本发明采用以下技术方案:番茄基因SlSAUR58在调控番茄生长和抗旱性中的应用,所述番茄基因SlSAUR58的核苷酸序列如SEQ ID No.1所示。
进一步的,上述应用具体为:通过遗传转化手段将番茄基因组中的SlSAUR58基因进行过量表达,番茄植株的抗旱性增强,营养生长减弱;将番茄基因组中的SlSAUR58基因进行抑制表达,番茄植株的抗旱性减弱,营养生长增强。
与现有技术相比,本发明具有以下有益效果:
本发明通过遗传转化手段,将SlSAUR58基因在番茄中过量或抑制表达,通过一系列实验证明,与野生型和干涉表达植株相比,SlSAUR58基因过量表达转基因番茄的株高降低,叶片数目和面积减小,营养生长受到抑制,但抑制该基因表达能增加植株生物学产量,促进植株的营养生长过程。与此同时,本发明发现过表达SlSAUR58基因可使得植株的抗旱性显著提高,证实了其在番茄抗性品种选育中的作用。
附图说明
图1为实施例1中利用qRT-PCR分析番茄基因SlSAUR58在番茄的不同器官及花的不同时期的时空表达特性:其中,(A)为SlSAUR58在番茄不同器官中的表达模式,R:根,S:茎,L:叶,FL:花,FR:果实。(B)为SlSAUR58在番茄花的不同发育时期的表达。fl-1到fl-6分别代表番茄花粉母细胞时期、四分体时期、单核小孢子早期、单核小孢子中后期、双核小孢子时期、花粉成熟期这6个发育时期的花蕾。方差利用±SDs表示,三次生物学统计。

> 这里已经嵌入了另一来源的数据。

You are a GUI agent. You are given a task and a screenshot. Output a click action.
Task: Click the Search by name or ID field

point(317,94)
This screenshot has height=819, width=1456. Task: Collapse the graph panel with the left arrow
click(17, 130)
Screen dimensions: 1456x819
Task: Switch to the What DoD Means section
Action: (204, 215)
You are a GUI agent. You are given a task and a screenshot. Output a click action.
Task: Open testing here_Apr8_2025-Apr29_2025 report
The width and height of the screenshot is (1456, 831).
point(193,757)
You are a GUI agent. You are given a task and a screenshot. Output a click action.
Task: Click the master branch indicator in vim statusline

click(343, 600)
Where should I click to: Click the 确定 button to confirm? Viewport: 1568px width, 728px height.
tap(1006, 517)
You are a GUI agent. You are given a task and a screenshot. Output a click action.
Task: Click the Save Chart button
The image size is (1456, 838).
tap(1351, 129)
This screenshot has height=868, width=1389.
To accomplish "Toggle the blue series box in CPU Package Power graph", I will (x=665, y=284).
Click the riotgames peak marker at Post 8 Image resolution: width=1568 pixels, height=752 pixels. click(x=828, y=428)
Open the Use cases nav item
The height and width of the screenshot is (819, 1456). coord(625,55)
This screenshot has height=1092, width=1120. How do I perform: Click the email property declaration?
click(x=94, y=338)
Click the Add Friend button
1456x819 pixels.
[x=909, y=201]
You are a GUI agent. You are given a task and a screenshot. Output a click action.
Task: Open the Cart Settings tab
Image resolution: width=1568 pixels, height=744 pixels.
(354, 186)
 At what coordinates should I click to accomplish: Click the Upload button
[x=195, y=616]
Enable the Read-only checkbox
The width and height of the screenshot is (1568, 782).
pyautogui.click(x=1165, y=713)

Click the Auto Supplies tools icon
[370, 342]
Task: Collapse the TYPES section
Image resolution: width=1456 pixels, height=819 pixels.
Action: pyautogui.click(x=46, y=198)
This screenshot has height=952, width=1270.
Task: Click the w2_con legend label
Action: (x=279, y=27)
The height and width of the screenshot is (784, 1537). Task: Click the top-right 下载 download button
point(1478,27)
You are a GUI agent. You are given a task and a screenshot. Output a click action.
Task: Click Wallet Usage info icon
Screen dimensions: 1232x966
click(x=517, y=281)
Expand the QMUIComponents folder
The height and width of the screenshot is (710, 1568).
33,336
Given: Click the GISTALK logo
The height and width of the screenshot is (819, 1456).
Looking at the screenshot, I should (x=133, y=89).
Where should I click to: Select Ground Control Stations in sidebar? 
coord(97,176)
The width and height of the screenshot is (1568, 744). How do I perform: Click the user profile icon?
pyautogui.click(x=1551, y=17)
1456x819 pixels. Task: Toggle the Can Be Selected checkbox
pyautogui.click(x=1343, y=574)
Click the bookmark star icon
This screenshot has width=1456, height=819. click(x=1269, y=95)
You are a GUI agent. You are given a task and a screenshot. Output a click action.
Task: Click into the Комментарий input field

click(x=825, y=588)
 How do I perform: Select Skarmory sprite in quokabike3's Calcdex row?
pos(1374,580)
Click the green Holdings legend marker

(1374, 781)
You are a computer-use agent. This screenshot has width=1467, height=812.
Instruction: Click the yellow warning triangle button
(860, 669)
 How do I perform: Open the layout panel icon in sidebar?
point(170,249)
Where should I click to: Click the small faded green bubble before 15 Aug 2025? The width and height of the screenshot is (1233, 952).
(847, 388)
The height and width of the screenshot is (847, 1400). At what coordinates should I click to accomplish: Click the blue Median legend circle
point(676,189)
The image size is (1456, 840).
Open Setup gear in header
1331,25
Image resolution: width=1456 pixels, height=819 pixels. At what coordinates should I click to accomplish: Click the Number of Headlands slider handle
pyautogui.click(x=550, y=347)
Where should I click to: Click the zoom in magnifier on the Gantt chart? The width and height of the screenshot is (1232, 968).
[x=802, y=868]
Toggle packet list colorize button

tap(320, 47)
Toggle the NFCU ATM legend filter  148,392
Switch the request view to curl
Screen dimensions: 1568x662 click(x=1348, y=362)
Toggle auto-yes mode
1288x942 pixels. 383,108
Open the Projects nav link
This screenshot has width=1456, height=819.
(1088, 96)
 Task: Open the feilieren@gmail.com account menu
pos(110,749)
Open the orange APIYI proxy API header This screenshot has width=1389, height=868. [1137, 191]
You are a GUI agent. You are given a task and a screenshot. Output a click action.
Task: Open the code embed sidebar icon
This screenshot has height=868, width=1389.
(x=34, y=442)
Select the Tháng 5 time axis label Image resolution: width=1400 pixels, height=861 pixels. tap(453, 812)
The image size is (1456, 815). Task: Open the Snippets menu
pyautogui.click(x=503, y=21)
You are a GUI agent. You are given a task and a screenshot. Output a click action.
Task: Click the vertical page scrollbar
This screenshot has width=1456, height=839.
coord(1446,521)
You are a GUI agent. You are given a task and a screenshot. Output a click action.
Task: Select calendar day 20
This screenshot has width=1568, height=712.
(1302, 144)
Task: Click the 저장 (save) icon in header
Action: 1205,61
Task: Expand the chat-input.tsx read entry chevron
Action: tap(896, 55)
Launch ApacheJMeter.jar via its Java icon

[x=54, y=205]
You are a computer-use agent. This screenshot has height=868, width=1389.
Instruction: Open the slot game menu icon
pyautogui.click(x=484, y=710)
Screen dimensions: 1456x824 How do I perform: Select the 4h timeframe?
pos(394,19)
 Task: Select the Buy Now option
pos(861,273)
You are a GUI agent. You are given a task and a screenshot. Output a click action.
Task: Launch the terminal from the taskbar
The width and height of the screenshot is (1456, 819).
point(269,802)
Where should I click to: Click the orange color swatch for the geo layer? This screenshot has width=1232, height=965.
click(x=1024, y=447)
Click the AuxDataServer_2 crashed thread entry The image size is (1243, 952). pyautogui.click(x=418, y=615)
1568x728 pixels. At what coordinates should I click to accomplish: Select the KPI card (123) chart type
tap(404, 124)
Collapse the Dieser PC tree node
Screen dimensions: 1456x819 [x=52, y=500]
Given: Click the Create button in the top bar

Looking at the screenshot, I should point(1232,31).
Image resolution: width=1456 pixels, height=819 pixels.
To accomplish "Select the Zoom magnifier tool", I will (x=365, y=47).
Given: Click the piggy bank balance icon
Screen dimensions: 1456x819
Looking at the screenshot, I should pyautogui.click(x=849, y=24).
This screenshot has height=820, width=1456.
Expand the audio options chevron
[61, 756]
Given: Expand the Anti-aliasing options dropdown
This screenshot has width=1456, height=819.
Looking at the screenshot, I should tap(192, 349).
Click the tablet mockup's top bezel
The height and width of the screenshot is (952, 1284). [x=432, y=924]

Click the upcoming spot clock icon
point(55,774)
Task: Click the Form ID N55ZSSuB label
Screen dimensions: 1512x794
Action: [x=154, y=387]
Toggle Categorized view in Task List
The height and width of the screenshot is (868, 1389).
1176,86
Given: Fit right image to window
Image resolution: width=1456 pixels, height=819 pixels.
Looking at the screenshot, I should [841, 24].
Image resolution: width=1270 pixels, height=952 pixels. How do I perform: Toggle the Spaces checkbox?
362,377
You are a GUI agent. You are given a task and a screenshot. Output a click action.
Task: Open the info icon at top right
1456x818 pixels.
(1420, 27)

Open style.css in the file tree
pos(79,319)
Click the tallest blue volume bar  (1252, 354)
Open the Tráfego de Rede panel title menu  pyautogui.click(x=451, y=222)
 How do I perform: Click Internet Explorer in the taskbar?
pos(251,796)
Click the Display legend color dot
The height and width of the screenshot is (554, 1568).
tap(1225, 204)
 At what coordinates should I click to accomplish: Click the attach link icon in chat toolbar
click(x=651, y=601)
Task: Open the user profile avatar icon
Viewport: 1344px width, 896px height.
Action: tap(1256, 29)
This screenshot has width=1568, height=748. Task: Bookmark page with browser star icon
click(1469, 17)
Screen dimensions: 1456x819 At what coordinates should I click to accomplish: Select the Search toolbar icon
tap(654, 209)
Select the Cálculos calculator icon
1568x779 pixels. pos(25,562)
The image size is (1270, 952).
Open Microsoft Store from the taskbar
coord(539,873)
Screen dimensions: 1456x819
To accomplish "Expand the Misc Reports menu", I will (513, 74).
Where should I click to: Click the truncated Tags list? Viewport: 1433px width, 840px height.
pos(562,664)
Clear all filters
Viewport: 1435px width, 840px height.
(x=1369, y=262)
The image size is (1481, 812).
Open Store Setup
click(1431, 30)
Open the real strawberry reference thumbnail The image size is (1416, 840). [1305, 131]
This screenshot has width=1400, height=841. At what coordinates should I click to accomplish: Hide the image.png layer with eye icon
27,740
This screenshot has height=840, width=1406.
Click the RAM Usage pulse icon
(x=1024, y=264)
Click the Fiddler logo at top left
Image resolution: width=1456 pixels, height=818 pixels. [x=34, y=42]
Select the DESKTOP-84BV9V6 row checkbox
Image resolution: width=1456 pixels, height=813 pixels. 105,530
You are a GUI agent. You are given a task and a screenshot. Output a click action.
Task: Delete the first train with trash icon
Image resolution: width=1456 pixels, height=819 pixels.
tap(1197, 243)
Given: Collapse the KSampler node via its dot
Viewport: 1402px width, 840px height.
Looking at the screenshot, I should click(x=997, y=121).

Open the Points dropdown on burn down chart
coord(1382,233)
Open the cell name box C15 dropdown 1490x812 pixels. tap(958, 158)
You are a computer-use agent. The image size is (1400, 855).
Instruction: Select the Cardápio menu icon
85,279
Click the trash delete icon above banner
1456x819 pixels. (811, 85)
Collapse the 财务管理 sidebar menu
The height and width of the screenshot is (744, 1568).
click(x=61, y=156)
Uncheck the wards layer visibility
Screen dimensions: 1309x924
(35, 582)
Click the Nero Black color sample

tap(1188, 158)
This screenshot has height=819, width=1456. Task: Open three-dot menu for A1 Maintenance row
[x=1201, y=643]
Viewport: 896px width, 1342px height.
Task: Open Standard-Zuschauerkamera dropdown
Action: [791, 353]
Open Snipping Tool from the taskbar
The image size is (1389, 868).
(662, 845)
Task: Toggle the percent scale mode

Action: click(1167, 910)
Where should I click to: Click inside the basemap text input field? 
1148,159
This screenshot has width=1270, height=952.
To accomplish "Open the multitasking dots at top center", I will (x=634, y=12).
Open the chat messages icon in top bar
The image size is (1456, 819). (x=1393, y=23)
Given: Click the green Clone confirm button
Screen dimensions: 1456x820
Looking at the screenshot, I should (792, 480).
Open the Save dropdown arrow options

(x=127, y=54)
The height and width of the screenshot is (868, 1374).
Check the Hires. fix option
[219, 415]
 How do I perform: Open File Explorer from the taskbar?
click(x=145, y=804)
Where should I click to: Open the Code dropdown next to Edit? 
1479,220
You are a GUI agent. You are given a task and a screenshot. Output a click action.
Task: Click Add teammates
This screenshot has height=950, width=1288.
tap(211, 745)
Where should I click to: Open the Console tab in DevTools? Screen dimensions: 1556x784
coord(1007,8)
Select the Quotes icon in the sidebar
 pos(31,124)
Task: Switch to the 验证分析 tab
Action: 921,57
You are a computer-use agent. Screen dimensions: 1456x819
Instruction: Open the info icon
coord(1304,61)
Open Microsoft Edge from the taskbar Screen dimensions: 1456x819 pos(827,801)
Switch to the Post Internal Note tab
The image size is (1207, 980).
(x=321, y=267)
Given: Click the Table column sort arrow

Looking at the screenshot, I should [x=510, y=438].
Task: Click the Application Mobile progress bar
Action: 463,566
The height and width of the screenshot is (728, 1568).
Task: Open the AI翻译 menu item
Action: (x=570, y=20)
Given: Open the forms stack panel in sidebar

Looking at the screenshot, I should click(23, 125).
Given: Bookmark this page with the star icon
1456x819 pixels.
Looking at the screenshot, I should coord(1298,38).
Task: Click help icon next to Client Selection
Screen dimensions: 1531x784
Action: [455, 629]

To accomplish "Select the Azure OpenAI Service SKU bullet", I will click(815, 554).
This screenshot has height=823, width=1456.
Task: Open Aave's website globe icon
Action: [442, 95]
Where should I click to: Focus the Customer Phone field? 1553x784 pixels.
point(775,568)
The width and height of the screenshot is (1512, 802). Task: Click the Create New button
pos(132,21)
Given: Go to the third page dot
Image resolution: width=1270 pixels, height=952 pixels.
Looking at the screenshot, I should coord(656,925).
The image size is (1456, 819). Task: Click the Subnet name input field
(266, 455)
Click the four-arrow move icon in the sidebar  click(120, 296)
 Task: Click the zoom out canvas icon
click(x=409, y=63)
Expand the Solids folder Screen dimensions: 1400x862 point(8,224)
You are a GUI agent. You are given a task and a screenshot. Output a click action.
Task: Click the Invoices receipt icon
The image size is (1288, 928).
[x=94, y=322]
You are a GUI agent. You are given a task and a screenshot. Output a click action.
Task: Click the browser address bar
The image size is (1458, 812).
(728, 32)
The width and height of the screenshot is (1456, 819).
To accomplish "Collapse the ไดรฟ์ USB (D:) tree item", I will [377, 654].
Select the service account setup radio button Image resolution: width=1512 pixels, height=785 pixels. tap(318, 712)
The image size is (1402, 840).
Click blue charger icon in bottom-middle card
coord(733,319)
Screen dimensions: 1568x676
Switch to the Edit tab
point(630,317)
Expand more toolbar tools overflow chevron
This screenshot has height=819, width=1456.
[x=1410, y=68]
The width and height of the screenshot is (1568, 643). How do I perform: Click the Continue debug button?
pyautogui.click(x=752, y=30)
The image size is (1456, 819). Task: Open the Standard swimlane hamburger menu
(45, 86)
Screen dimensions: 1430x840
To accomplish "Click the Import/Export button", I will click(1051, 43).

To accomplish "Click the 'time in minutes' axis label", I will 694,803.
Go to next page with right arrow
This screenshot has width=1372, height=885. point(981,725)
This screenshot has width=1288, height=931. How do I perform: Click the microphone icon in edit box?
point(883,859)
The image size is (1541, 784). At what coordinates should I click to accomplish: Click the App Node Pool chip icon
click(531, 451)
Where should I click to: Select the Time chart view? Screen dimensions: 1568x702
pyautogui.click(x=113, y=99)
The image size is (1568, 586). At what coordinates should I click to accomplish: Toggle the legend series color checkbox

图2为SlSAUR58启动子时空表达模式分析。其中,(A)为SlSAUR58启动子序列的分离。箭头所指条带1299bp,是目的条带SlSAUR58启动子片段;(B)为荧光下洋葱表皮细胞中绿色荧光蛋白瞬时表达信号,具有启动子活性;(C)为对应的白场下洋葱表皮细胞;(D-H)为转化pBGWFS7.0::pSlSAUR58-GUS-GFP载体到拟南芥中,筛选得到的T2代阳性植株的不同器官的GUS组织化学分析。D:花序;E:根;F:茎;G:叶片;H:角果。
图3为番茄品种“Micro-Tom”中SlSAUR58过表达植株SlSAUR58基因表达水平分析。其中,(A)为利用qRT-PCR检测SlSAUR58不同过量表达株系中的表达水平;(B)SlSAUR58在SlSAUR58不同干涉表达株系中的表达水平。方差利用±SDs表示,三次生物学统计。
图4SlSAUR58过表达以及抑制表达影响番茄品种‘Micro-Tom’的营养生长。其中,(A)和(B)为野生型和转基因过表达番茄的叶片和植株形态比较,(C)、(D)、(E)为过表达株系(Y58-3)、RNAi表达株系(58i-4)以及野生型植株(WT)平均株高、单叶面积和平均单株鲜重的比较。**代表显著性分析时P值<0.01,有显著性差异。
图5SlSAUR58不同转基因番茄植株的花粉活力及花的长度统计。(A-D)对过表达株系YFP58-3(A)、YFP58-4(B)、干涉株系58i-4(C)以及野生型对照(WT)的成熟花粉进行亚历山大染色并拍照。(E)过表达株系YFP58-3、YFP58-4、干涉株系58i-4与对照的花粉活力统计,(F)过表达株系YFP58-3、YFP58-4、干涉株系58i-4与对照花的长度比较。方差利用±SDs表示,三次生物学统计。
图6为干旱胁迫对番茄“Micro-Tom”叶片中SlSAUR58表达的影响
图7为番茄“Micro-Tom”SlSAUR58过表达株系YFP58-3对干旱逆境的响应。其中,(a)为离体叶片不同时期的失水率;(b)为利用叶绿素荧光仪测定干旱处理20d后叶片的叶绿素荧光;*代表显著性分析时P值<0.05,有显著性差异。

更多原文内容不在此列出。